Expérience de déplacement d’un texte. Le texte de l’image 138 de soi effervescent, le même texte, car je soutiens qu’il s’agit là du même texte, change de rubrique, et passant dans la rubrique NoEgo devient ce qu’il est à présent.
Soi au fond de l’eau. Soi, recroquevillé au fond de l’eau, comme une petite pastille effervescente, après l’impact avec la surface, les bulles, soi descendu au fond de l’eau. Soi, comme une pastille d’eau de javel, de celles qu’on met dans les piscines, dans les jardins, ou dans les fontaines, dans les villes, qui autour d’elles répandent des bulles obstinément, et change la coloration du monde. Déjà, ça ne marche pas.
On ne se dissout pas. Rien ne change.
La tentation est là. Comme une petite scorie. Comme un caillou. Comme un scrupule dans la conscience. Enfin quelque chose qui ne tourne pas rond. Qui empêche de remonter.
La tentation est là, de rester, de ne pas bouger. D’attendre. De jouer. Jouer avec la limite. Plus forte pour un instant encore que celle de respirer, de revenir. Jouer avec la limite, encore un peu. Celle où l’air est trop loin, dans le temps, comme dans l’espace. Soi, se rongeant, s’amenuisant, soi se réduisant, se rongeant, soi, rétrécissant, disparaissant. Pour voir, rien que pour voir, pas sérieux, juste comme ça, ce que ça donne, rester un peu trop longtemps, jusqu’au moment où on n’y arrive plus. À ne pas respirer. À se dissoudre, donc : se dissoudre.
Soi se dissolvant.
Ça ne marche jamais. Soi se dissolvant comme un produit chimique, soi, par une réaction chimique, soi trouvant, réunissant autour de soi les conditions d’une réaction chimique permettant, de soi, la simple dissolution, ça ne fonctionne jamais, il manque toujours un paramètre, ou un produit, ça ne marche jamais, les conditions ne sont jamais réunies, la réaction paraît commencer, il y a des bulles, comme une effervescence, on ne se dissout pas, il y a déjà l’impression de n’être pas, de ne pas exister, de s’effacer, de disparaître, on ne se dissout pas.

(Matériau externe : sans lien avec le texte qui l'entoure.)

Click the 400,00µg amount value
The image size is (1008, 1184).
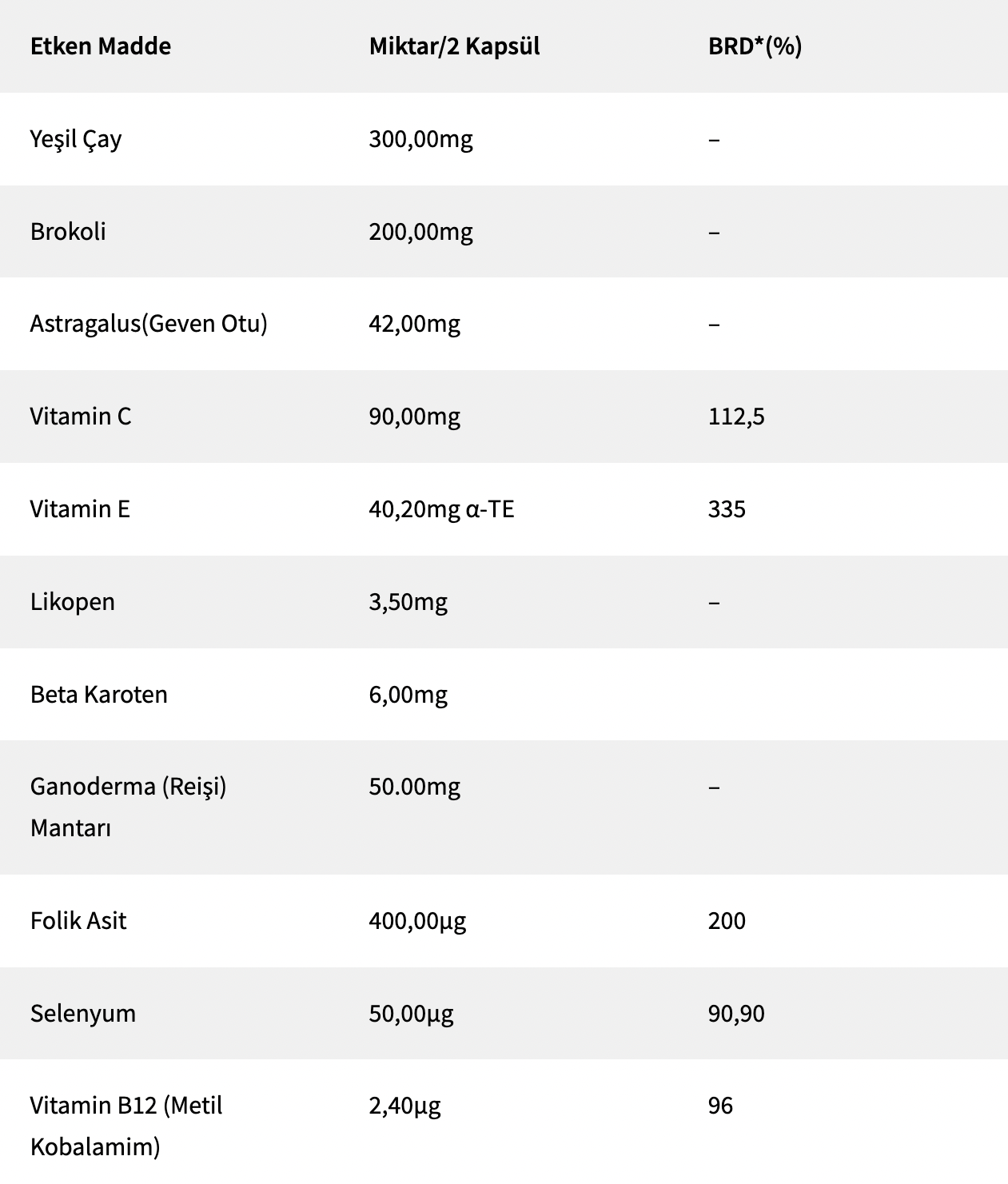[417, 921]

Même dans l’atmosphère javellisée des piscines qui pourtant devrait être propice à ce type de réaction, le milieu est favorable, je ne comprends pas pour quelle raison ça ne fonctionne pas, ça ne fonctionne jamais, j’ai beau essayer, répéter, le milieu est : irritant, la respiration y est : presque impossible, et les larmes remplissent les yeux, mêlées à quelque liquide qui n’est pas de l’eau, d’un bleu intense et plastifié, qui ne devrait donner rien de naturel.

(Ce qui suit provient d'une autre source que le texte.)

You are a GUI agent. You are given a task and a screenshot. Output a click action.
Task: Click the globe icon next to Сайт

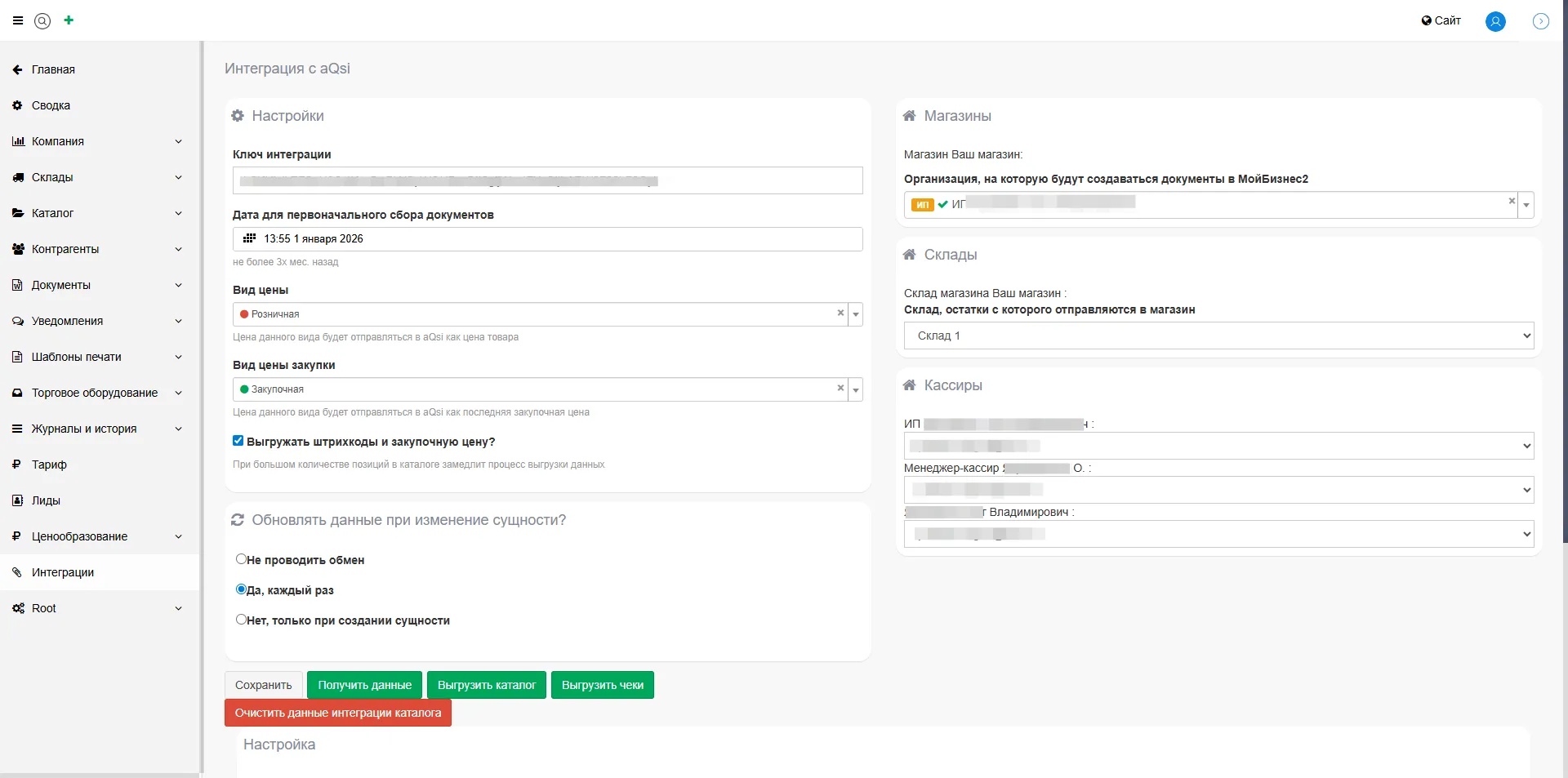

On pourra répéter autant de fois qu’on le veut les mêmes immersions, suivies de la même attente, l’apnée immobile est interdite, je sais, je ne fais pas d’apnée, je tente une expérience de dissolution, ce n’est pas de l’apnée, c’est une expérience de dissolution par l’effervescence qui aurait pu paraître s’emballer, il y a eu en effet, comme je m’y attendais, une belle effervescence, et la réaction ne marche jamais, elle ne fonctionne jamais, tout paraît bien se passer, on croit que ça commence, puis la causalité se bloque, s’enraye, les bulles se dispersent, elles remontent à la surface, alors qu’elles auraient dû s’intensifier, et soudain ce besoin d’air, ce besoin de respirer, et quelque chose, je suppose, comme l’élan vital, qui vient annuler l’expérience.
Et on remontera respirer.
1ère mise en ligne et dernière modification le 12 août 2012.